The name Felicity is inspired by the song Felicità by Al Bano & Romina Power.

Restart

April 2024: restart the project. Plan to rewrite all. Support chess, Xiangqi, Jeiqi

Progress reports

It is not a ready-to-use EGTB but a work in progress for studying/researching. It is not stuck immediately to specific things such as metrics, board presentations, algorithms for compressing, or backward/forward generators. Instead, it tries testing as much as possible with multiple options to find the best ones. Not every attempt/work is successful. The project creates reports on some forums to report all attempts, works and results.

Info

All info will be updated in this repository and forum:

https://banksiagui.com/forums/viewforum.php?f=20

Attempts

Attempts 1-7: Test speeds of some basic functions move generator, make, takaback, incheck and compare with Stockfish family.

Concluded for current mailbox board representation:

  • simple: all code is short, clear, easy to understand and maintenance
  • easy to support different chess variants, from small to huge boards
  • fast (for basic functions such as in/out, move generators, make, takeback, incheck...) enough for chess, be faster than ones with bitboards for huge board

Attempt 8: We compare the access speeds of some arrays in memory:

  • created some huge arrays in memory (about 7 GB) using 3 ways: malloc, std::vector and std::array
  • create random values and set them to random locations in those arrays
  • measure time Conclusion: their speeds are quite similar. We can use any of them.

Attempt 9: Position indexes work for both Chess and Xiangqi/Jeiqi.

Attempt 10: Calculate position indexes for Xiangqi/Jeiqi.

Attempt 11: Calculate 5-men Index space for chess.

Attempt 12: Generating all 5-men endgames for chess, using the forward method. Total time: 3 days 15 hours (generating time only). Total size: 8.88 GB, endgames: 145, files: 190. Hardware: AMD Ryzen 7 1700 8-Core 16 threads, 16 GB RAM, ran with 12 threads and took about 85% of the computer's power.

Attempt 13: Generate all 5-men endgames for chess using the backward method. Total time: 21 hours (generating time only), 4 times faster than Attempt 12.

Attempt 14: Improve the speed of generating all 5-man endgames for chess with the backward method. Total time: 17 hours (generating time only), 5 times faster than Attempt 12.

Attempt 15: Calculate index spaces for more men for chess. Some code has been added to make sure the generator can generate 7 men and get information to 9-man. Some variants (unsigned 64-bit) starts being overflowed when working with 10 and 11 men.

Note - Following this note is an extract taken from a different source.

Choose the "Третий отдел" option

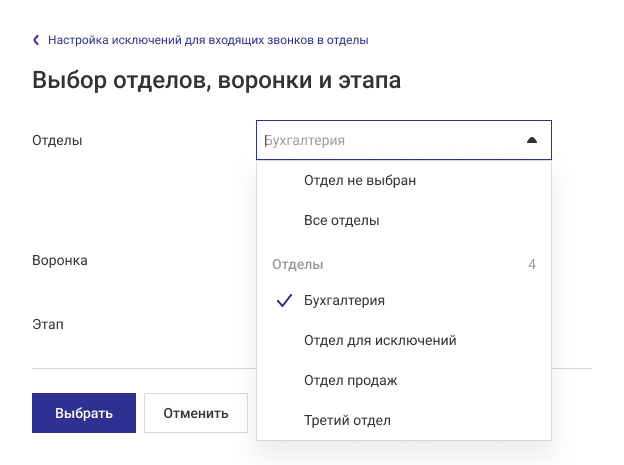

Attempt 16: Store whole board data in Hist record when making a move, thus the takeback function could be simplified by copying back the stored board. Chess perft 5 took 523 ms, 161% longer (slower) than Attempt 7. The code is in the branch "wholeboardinhist".

Attempt 17: Use the table move generator. It could speed up Perft to 10%. If using table move data for incheck function, the speed up is about 5% (slower). The result is good but not enough to use immediately. The code is in the branch "tablemovegen".

Attempt 18: Create a test EPD file from all existent endgames. The test file will be used to verify the correctness of an EGTB later.

Status

In development: All code has been still being written. You may use them for studying, trying to integrate them into your code, or generating some small EGTBs. However, you are suggested to not generate EGTBs seriously nor contribute them since everything could be changed, from algorithms to file structures.

  • Chess: it could generate all 5 men with forward/backward methods. 6-man is possible but not verified yet
  • Xiangqi: it could calculate index spaces
  • Jeiqi: no code yet

Terms of use

Our code and data (endgame files) are released under the liberal MIT license, so basically you can use it with almost no restrictions.